Required action 1: Do the following statements agree with the Peter Mortimer profile below? (a) Peter Mortimer played 190 first grade games for Canterbury. (b) Glen Mortimer played his first grade games for Parramatta. (c) Peter Mortimer was Canterbury's only try-scorer in the 1985 Grand Final. For each, answer yes or no and quote the deciding words of the profile.
Required action 2: According to the Peter Mortimer profile below, in which city were the Mortimer brothers raised?
Required action 3: Reproduce the Peter Mortimer profile below from "Mortimer played 190" to "loss in 1979.".

Passage:
*** Block opens ***

Personal information
- Born: 22 December 1957 (age 68) Yagoona, New South Wales, Australia

Playing information
- Position: Wing
Club
| Years | Team | Pld | T | G | FG | P |
| 1977–87 | Canterbury Bulldogs | 190 | 78 | 0 | 0 | 272 |
| 1987–88 | Hull Kingston Rovers | 22 | 5 | 0 | 0 | 20 |
|  | Total | 212 | 83 | 0 | 0 | 292 |
Representative
| Years | Team | Pld | T | G | FG | P |
| 1979 | New South Wales | 1 | 0 | 0 | 0 | 0 |
- Source: As of 24 October 2019
- Relatives: Chris Mortimer (brother) Steve Mortimer (brother) Glen Mortimer (brother) Daniel Mortimer (son)

= Peter Mortimer (rugby league) =

Australian rugby league footballer

Peter Mortimer (born 22 December 1957) is an Australian former professional rugby league footballer who played in the 1970s and 1980s. He played for the Canterbury-Bankstown Bulldogs and New South Wales.

==Background==
Peter Mortimer was born in Yagoona, a suburb of Sydney, the second of the three brothers to play for Canterbury during the late 1970s, and 1980s. Glen Mortimer the 4th brother played 27 first grade games for Cronulla between 1983 and 1987 after starting out in the Bulldogs lower grades. Glen played one KB Cup match for Canterbury against Newtown in 1982. The brothers were all raised in the Riverina city of Wagga Wagga, New South Wales.

His son, Daniel, made his NRL debut in 2009 for the Parramatta Eels, continuing the family tradition.

==Playing career==

Mortimer played 190 first grade games for Canterbury between 1977 and 1987, and is equal fourth on the all-time try-scoring list alongside older brother Steve. He was a member of the Canterbury Premiership winning teams in 1980, 1984 and 1985 and played in Canterbury's Grand Final loss in 1979.

Mortimer scored a try in Canterbury's 1979 Grand Final loss against St George and was their only try-scorer in the 1985 triumph against St George. He also had a try disallowed in the 1984 success against Parramatta.

*** Block closes ***

Data extract:
*** Block opens ***

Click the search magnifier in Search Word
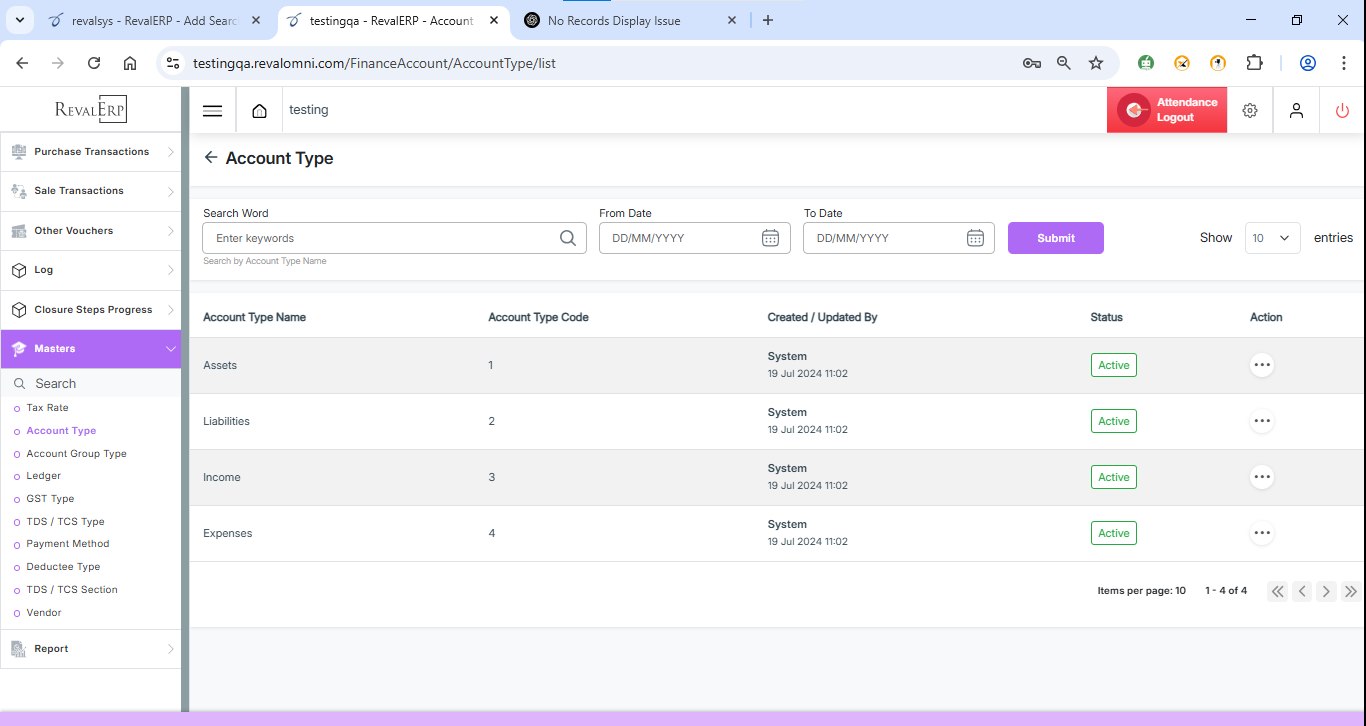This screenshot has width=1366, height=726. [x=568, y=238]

*** Block closes ***
*** Block opens ***

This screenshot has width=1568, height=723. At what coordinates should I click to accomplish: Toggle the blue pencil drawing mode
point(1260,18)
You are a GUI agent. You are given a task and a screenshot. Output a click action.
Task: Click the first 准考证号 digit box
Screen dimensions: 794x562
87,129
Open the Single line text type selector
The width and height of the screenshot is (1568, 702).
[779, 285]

*** Block closes ***

Task response 1:
(a) Yes: "Mortimer played 190 first grade games for Canterbury between 1977 and 1987"
(b) No: "Glen Mortimer the 4th brother played 27 first grade games for Cronulla between 1983 and 1987"
(c) Yes: "was their only try-scorer in the 1985 triumph against St George"

Task response 2: The Riverina city of Wagga Wagga, New South Wales.

Task response 3:
Mortimer played 190 first grade games for Canterbury between 1977 and 1987, and is equal fourth on the all-time try-scoring list alongside older brother Steve. He was a member of the Canterbury Premiership winning teams in 1980, 1984 and 1985 and played in Canterbury's Grand Final loss in 1979.